It also provides you a lot of the data discovery and understanding and trust via the ability to search on data wherever it is, right? So data lake, data warehouse, application database, wherever it is, if it's connected to Dremio, you can search through. It also provides the actual ability to browse lineage and view how a given data set was actually created. And therefore, some information about it's providence, as well as it also provides the data set wikis and tags. So you can actually see some general documentation about it directly in the tool without leaving it. It's just a single click over the next piece of the page.

Jason Hughes:

And unfortunately, we don't have the time in the session to actually go through a demo in this to really show you these kinds of things. But Lucio certainly does a great job with the live demos every Tuesday. So we certainly have that or you can follow up with us to actually see it. I think there's somebody videos hosted on that.

Jason Hughes:

But moving on, is that it also needs to provide any data for the analysis. Well with Dremio, you can look at data at any depth. You can look at whatever history, granularity, multiple sources, multiple data sets. It really allows you to look at any of this data, again, in a self-service manner, doing it yourself.

Jason Hughes:

Also, looking at all that data, you also need to, again, the curation aspect is that in Dremio UI, you certainly have the visual curation. But again, today, you can also do it with pure SQL if you like from any tool that you like. It's, again, ODBC, JBDC drivers as well as the REST endpoint. So you can use your SQL from wherever. Basically, whatever tool you use today can likely work with Dremio.

Jason Hughes:

You can do these kind of last-mile ETFs or just kind of curation without making any copies of the data. You're not making copies of this data like traditional the prep tools that are all logical in SQL. Also it provides you the ability to do all of these kind of augmentation and these things in a self-service manner as well as actually upload. So if you'd like an Excel spreadsheet that you actually want to augment and put your data, you can actually do that fully MPP and in parallel via just uploading it to Dremio and joining that data set to the one that you're working on. It can be a two step kind of process.

Jason Hughes:

It also provides... With all of these capabilities, that's great, but if it takes you 30 minutes or an hour or three weeks to do these kinds of things, it's not really that useful, right? So you also need to be able to provide this interactive performance with all of these things. And that's where Dremio, really, we have a scale-out architecture. So it's full MPP. One of our customer's actually running us on hundreds or 700 nodes.
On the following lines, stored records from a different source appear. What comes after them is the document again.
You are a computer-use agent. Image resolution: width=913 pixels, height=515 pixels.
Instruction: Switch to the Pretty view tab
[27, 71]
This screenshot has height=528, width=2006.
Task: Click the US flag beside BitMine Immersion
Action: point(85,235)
So it certainly has that scale-out architecture.

Jason Hughes:

It's Apache Arrow-based execution engine, which is highly optimized. It takes really a great advantage of some advanced, some modern, rather, CPU architectures such as factorization. It also provides, within the bottom, Apache Arrow is open source, so is Gandiva which is, if you kind of think about, is a technology built around Arrow. And that it does some very low level optimizations in that you really want to optimize for the inner loops, if you can, as much as possible, because that's where generally a lot of things spend the most amount of time.

Jason Hughes:

Gandiva lets you compile instructions to machine code. So what it'll actually take full advantage of the wide registers and those kinds of things that kind of really highly optimize a lot of operations there.

Jason Hughes:

It also provides Columnar Cloud Cache, which is basically instead of going to a cloud data lake, which is high throughput, but also high latency, we're actually able to autonomously and transparently cache some of that data locally, right? So, then next query comes, and turns out we already have it, we'll go make sure that the data is fresh or hasn't been changed, then we'll actually go use that data instead. And all of those things are actually fully transparent to the end user.

Jason Hughes:

However, we also have the capability of what we call data reflections, which is a whole session on its own. But if you can kind of think about it in a way that these things help you giving query, but at the end of the day, if you need to scan 10 terabytes and do aggregations across 20 different fields, you're dealing with physics at that point, right? You'd have to go do that work.

Jason Hughes:

So reflections is really what enables you to, instead of doing it at runtime. Well, your users still want interactive forms or your dashboard used the load in sub second or whatever it may be. Well, let's actually go ahead and do those operations ahead of time. And then let's store that results, again, behind the scenes. And then when users ask for that, again, without changing their query, they should be exact same query, Dremio actually recognizes using a relational algebra that it can substitute this reflection instead. So you also have that ability as well, to really optimize where some of these... if you need to get it from a 10th of a second down to sub second, you have that capability.

Jason Hughes:

In addition to that, also around the collaboration is that Dremio is full server-based. So you create these data sets and it's all server-based. You're not copying the data out, sending it over ending up with these drifts and these copies of data. And you also have the wikis and tags there.

Jason Hughes:

In terms of leveraging existing skills and tools-of-choice is that Dremio fully operates on standards. It's one of the core principles that we really operate on is that let's meet the users where they are, right? Let's not make the users change their behavior. So, the industry spoken SQL is the been in fact a standard for ANSI SQL is what we around as well as all the ODBC, JDBC and REST API endpoints, so you can consume from any tool, as well as Arrow Flight as well which is an upcoming standard as well.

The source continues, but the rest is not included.